L'Europe est-elle devenue une évidence ?  (Msg aux ami-e-s de France Culture, &... aux autres !)

Dans "les Matins" du 15 mars, j'ai écouté sans plaisir l'éditorial "L'Europe est-elle devenue une évidence ?"  D'une part, "Europe", à l'origine... c'était un personnage de la mythologie grecque, et à présent, c'est un continent comptant près de 4 douzaines d'États.

Ce dont parlait Jean Leymarie, ce n'est pas un continent... c'est une union politique, l'UE de Lisbonne.
Albert Camus disait: "Mal nommer les choses, c'est ajouter aux malheurs du monde." Cette remarque s'applique bien à cet édito: en effet, on peut critiquer une union politique, mais il serait absurde de critiquer... un continent !

Sur le fond, dire de l'UE de Lisbonne, (qui n'est qu'une des unions politiques possibles sur le continent européen), qu'elle "n o u s" protège, est une approximation consternante. (Surtout quand... on évite de préciser qui est ce "nous"!)
Des groupes de citoyens peuvent certes se sentir protégés. Mais...
- soit ils sont parmi les moins démunis, de sorte que ce qui les protège, c'est surtout... leur niveau de revenu,
- soit ils sont dans l'illusion, la confusion, ou l'ignorance.

J'imagine déjà quelques euro-béats, confortablement abrités derrière un usage trompeur du langage... m'interpeller: "Donc... vous êtes contre l'Europe ?"  A cette question dépourvue de sens, je préfère la suivante: "Donc... vous êtes contre l'incohérence ?"

Oui en effet, je suis contre le double langage & le... "en même temps" ! (J'espère que je ne suis pas le seul !) Lorsque l'exigence de cohérence des politiques publiques est piétinée... Lorsque des Commissaires de l'UE peuvent agir en sens contraire de ce qui est affiché, ou de ce que préconisent leurs autres collègues, on est proche du degré zéro de la gouvernance !

C'est le cas par exemple de la "production industrielle"... d'ALE (Accords de Libre Échange), pendant que les 3 organes politiques, (la Commission, le Parlement, et le Conseil de l'UE), proclament à l'unisson "Fit for 55" !
Certes réduire les émissions de CO2 de 55% d'ici 2030 ne sera pas une partie de plaisir...
Mais conclure des accords aux termes desquels du bois européen ira se faire usiner à des milliers de km, avant de revenir sous forme de lames de parquet, ce n'est pas réduire nos émissions, c'est... les exporter, tout en détruisant des emplois !
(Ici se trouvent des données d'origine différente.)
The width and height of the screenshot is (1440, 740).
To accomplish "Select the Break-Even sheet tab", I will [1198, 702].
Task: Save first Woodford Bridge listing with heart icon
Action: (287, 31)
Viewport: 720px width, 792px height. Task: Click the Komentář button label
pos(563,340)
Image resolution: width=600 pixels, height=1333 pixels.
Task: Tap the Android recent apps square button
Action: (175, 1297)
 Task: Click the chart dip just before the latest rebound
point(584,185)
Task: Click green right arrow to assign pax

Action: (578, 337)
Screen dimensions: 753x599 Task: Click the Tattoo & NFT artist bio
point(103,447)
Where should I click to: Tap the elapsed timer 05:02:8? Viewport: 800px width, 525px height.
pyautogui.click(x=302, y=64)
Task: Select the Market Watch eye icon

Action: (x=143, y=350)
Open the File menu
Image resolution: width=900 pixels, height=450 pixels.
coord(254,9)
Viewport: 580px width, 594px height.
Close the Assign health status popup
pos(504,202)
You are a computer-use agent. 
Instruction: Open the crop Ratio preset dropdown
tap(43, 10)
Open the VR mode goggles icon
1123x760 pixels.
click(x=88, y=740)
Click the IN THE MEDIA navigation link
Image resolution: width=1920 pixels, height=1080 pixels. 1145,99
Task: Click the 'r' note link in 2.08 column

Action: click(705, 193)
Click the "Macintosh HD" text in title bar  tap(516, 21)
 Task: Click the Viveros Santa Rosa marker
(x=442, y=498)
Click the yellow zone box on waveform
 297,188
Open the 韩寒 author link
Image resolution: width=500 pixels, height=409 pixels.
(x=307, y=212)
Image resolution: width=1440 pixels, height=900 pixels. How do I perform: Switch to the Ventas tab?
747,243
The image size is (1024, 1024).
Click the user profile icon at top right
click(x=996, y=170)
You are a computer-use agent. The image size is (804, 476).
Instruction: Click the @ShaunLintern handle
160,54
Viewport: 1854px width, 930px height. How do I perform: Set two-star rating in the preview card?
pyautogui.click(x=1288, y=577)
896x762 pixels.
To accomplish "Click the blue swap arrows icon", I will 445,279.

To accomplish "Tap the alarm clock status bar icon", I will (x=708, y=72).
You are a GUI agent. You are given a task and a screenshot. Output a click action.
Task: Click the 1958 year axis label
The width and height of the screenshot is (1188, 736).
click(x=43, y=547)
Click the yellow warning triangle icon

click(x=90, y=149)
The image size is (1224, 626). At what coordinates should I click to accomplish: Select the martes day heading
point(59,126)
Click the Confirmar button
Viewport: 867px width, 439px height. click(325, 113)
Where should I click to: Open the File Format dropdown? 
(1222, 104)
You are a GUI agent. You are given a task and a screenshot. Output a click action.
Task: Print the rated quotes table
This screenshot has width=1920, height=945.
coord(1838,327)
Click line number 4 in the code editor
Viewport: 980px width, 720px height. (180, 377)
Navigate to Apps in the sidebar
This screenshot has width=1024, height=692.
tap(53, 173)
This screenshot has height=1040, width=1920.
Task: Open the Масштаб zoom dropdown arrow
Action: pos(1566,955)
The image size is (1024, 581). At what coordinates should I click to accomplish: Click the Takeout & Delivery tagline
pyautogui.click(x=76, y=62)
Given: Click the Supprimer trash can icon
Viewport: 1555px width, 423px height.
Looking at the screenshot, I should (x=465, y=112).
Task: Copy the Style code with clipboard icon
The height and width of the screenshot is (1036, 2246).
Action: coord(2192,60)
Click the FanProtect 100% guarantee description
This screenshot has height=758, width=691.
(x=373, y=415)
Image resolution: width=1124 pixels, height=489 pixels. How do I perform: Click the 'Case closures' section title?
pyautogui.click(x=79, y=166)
Il y a bien d'autres exemples de cette mise au pouvoir de... l'incohérence: s'abstenir de remettre en cause la règle comptable du "Mark to market", est le signe d'une duplicité ou d'une grave négligence, car cette règle est à la fois un obstacle sévère à la protection sociale des salariés, et aussi aux politiques d'atténuation de, (et d'adaptation à), la dérive du climat.
En effet, elle imprime la "dictature des Quarterly", dans l'esprit des dirigeants d'entreprises, c. a d. une minoration désastreuse des préoccupations de moyen ou long terme.

Dans des cas extrêmes, un plan de licenciement peut être décidé par des dirigeants soucieux de tirer le meilleur parti des "stock options" qui vont leur être attribuées: ils ont donc un intérêt direct à faire remonter le cours de Bourse de leur compagnie ... "au bon moment"! (Sauf erreur, cela s'est produit chez Danone, il y a une dizaine d'années, avec un plan de suppression de 900 emplois, pour doper les bénéfices attendus, et donc le cours de l'action Danone.)

- une chose est de proclamer (de façon purement idéologique) que... moins la puissance publique s'occupe des entreprises, mieux l'économie se porte,
- autre chose est de... laisser en vigueur une règle comptable qui contribue aux destructions d'emplois !

Que dire aussi de la migration des salles de marché vers le nord de Paris, (là ou arrivent les câbles transatlantiques), en vue de gagner quelques microsecondes dans l'activité de Trading Haute Fréquence.
Le trading HF est pourtant une activité parasitaire, dépourvue de toute utilité sociale !
De même, sans la règle du "Mark to market", le cafouillage qui a valu une certaine notoriété (& de gros ennuis), à Jérôme Kerviel (et a coûté son poste à Daniel Bouton, PDG de la SG en 2008), n'aurait pas pu se produire !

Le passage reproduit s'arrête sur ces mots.